# Universal Access command line?



## Matt OS X (Apr 13, 2009)

I'm hoping you guys can help me out here:

I'm a Technician at a campus which requires Active Directory to log in with campus username. So this means when a client logs in a mac and this creates a profile under "User" folder instead of local account.

Now, there's a client who have usher syndrome and prefers to use Universal access's "White on Black" display (contrast). When he enabled the "White on Black" displays on and logged out. When he logs back on and the "white on Black" display has been turned off and shows colored (normal) display. He does not like the idea of enabling the "white on black" every single time when logging in. 

I examined and found out the "white on black" contrasts works with local account profile but not through AD's profile?

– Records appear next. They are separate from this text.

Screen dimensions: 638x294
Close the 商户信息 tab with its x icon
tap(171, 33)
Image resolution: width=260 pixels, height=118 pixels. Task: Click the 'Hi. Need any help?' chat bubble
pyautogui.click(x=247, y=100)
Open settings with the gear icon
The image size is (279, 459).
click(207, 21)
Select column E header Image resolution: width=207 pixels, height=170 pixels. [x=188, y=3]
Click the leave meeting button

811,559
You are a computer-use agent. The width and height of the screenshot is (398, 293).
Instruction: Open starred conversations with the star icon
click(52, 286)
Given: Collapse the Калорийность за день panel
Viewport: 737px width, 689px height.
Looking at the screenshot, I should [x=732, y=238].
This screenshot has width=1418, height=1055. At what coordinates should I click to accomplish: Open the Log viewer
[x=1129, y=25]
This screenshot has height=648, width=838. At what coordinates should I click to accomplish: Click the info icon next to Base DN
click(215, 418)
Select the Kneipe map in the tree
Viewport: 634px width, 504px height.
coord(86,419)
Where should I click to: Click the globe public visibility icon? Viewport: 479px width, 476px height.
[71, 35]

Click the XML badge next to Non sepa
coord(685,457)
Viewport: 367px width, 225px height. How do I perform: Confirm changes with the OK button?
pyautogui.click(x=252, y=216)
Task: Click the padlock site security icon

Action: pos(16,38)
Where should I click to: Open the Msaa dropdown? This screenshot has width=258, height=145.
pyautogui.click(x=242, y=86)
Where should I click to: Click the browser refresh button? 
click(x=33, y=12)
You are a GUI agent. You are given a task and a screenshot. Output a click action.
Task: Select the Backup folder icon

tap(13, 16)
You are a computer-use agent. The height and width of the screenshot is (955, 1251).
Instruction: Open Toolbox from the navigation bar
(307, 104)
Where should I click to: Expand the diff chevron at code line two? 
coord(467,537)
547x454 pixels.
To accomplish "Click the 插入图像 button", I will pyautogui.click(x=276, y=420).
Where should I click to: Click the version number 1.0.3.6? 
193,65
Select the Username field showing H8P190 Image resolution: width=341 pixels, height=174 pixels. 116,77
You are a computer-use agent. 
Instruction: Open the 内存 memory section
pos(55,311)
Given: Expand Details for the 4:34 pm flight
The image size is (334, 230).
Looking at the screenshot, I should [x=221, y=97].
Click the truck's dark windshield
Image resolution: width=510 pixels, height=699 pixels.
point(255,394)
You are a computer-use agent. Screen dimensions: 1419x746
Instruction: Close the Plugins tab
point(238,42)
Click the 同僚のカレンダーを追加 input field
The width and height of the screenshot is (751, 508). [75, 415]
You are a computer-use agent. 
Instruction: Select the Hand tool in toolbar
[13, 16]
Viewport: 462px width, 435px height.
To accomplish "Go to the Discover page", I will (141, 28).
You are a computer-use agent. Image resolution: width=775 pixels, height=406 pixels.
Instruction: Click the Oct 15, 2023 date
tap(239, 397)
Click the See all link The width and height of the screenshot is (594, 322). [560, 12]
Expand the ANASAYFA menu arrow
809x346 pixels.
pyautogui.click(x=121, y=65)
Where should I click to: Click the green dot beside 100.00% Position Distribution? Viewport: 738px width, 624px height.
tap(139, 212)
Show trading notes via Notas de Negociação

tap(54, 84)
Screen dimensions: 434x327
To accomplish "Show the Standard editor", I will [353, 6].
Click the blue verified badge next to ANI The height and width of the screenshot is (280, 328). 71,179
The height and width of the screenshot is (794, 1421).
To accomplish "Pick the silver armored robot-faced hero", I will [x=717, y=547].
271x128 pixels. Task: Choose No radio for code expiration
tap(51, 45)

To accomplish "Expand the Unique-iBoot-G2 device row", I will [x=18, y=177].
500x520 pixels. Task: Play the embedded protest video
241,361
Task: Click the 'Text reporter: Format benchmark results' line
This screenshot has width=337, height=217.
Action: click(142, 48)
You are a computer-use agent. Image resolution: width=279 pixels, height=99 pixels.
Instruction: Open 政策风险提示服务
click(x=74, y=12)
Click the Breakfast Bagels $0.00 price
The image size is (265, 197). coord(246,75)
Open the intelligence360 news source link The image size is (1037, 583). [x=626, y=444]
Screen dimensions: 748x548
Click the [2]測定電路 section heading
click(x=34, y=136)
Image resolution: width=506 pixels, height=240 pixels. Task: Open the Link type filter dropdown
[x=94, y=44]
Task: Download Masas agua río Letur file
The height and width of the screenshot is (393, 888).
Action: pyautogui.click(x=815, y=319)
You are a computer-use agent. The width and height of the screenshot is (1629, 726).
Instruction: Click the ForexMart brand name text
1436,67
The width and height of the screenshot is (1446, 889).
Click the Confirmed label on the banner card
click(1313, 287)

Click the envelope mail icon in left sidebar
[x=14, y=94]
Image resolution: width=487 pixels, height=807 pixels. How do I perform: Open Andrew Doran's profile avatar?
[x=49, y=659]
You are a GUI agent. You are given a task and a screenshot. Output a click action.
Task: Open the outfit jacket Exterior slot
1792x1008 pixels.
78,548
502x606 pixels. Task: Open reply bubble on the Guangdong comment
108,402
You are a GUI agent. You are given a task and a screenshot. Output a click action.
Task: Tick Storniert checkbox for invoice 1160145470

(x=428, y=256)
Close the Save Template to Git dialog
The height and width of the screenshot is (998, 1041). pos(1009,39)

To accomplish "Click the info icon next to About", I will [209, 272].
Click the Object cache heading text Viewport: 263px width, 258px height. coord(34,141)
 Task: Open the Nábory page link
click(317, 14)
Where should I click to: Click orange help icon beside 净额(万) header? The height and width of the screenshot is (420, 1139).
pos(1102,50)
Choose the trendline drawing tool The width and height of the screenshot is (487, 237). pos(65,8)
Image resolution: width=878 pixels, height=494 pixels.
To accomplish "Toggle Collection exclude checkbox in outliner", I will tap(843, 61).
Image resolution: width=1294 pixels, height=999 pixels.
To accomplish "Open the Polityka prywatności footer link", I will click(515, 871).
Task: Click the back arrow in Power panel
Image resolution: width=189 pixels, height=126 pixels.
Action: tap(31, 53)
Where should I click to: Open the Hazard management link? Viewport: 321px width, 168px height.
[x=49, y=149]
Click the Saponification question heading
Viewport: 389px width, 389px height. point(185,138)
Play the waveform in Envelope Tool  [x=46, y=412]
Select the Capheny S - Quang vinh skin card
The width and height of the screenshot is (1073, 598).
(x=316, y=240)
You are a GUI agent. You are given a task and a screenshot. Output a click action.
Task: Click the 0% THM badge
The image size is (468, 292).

Is there a way to enable 'permanent' "white on Black" display with Terminal.app command line for AD user? 

Thanks in advance.


----------



## macbri (Apr 13, 2009)

Hi Matt OS X -

I don't know of a command line to do this, and although this isn't quite what what you asked for, how about a small Applescript app which will invert the colors for you?


```
tell application "System Events"
    key code 28 using ¬
        {control down, option down, command down}
end tell
```

(note the line continuation character -- the "key code" command is all one line).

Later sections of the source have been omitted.